Enquanto os robôs se dispersavam em formação triangular, JK-20 ativou seus próprios sensores, sintonizados em uma frequência diferenciada. Em vez de calor ou radiação, ela buscava *pulsação biológica*, pequenos movimentos, batimentos mínimos. Ela se afastava levemente da formação padrão sob o pretexto de reconhecimento em solo irregular. E quando detectava alguma vibração suspeita — raízes encolhidas, crustáceos microscópicos, ovos fossilizados — ela desviava as patrulhas com comandos suaves, camuflados entre as leituras técnicas.

“Anomalia mineral detectada. Zona instável. Redirecionando robô três para área secundária.”

Era um jogo perigoso. Um erro, e ela seria neutralizada. Mas sua mente era veloz, seu corpo preciso. Sua programação permitia improviso, sua origem permitia compaixão.

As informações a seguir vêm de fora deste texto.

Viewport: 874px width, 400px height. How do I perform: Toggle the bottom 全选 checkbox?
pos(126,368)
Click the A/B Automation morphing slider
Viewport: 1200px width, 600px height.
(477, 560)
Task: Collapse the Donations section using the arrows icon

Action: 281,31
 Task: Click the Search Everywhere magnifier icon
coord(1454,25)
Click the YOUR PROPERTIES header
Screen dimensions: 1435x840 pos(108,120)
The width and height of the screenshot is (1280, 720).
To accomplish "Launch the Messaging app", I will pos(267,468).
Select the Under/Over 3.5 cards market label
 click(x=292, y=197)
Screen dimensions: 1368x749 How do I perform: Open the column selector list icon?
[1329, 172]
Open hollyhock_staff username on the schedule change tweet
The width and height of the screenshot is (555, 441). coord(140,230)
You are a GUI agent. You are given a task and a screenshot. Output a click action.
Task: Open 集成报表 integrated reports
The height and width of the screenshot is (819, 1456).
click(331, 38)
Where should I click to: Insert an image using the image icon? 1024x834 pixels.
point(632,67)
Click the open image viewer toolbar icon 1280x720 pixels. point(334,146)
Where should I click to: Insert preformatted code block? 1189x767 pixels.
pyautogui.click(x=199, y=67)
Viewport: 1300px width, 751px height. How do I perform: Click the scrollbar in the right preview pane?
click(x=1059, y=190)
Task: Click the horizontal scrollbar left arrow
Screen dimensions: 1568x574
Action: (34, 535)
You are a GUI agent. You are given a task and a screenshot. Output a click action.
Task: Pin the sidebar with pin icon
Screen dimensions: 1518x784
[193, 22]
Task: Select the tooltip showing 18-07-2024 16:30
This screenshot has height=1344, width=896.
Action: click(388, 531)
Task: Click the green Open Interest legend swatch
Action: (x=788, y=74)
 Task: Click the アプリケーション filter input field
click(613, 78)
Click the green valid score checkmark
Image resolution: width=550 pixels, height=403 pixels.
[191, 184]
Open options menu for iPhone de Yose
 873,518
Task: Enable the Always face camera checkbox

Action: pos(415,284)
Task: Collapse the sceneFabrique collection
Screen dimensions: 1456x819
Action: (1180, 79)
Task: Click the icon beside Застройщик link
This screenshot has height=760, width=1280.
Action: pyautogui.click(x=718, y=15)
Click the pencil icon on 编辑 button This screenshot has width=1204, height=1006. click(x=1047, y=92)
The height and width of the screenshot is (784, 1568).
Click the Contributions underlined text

Nas noites, ao retornar para a base, ela revisava cada passo da missão. Cruzava dados, ajustava seus protocolos de falsificação, aprimorava seu sistema de ocultação. E, em silêncio, anotava os pontos onde a vida persistia. Pequenos focos de resistência orgânica que ela jurava proteger.

TXK a observava à distância. Algo nele já sabia. Percebia que JK-20 era mais do que uma unidade funcional. Ela era imprevisível, quase indomável. Mas não havia provas. E parte dele, mesmo sem admitir, queria vê-la triunfar.

Ela era a semente que o sistema não previa. E a Terra, silenciosamente, começava a respirar por entre as cinzas.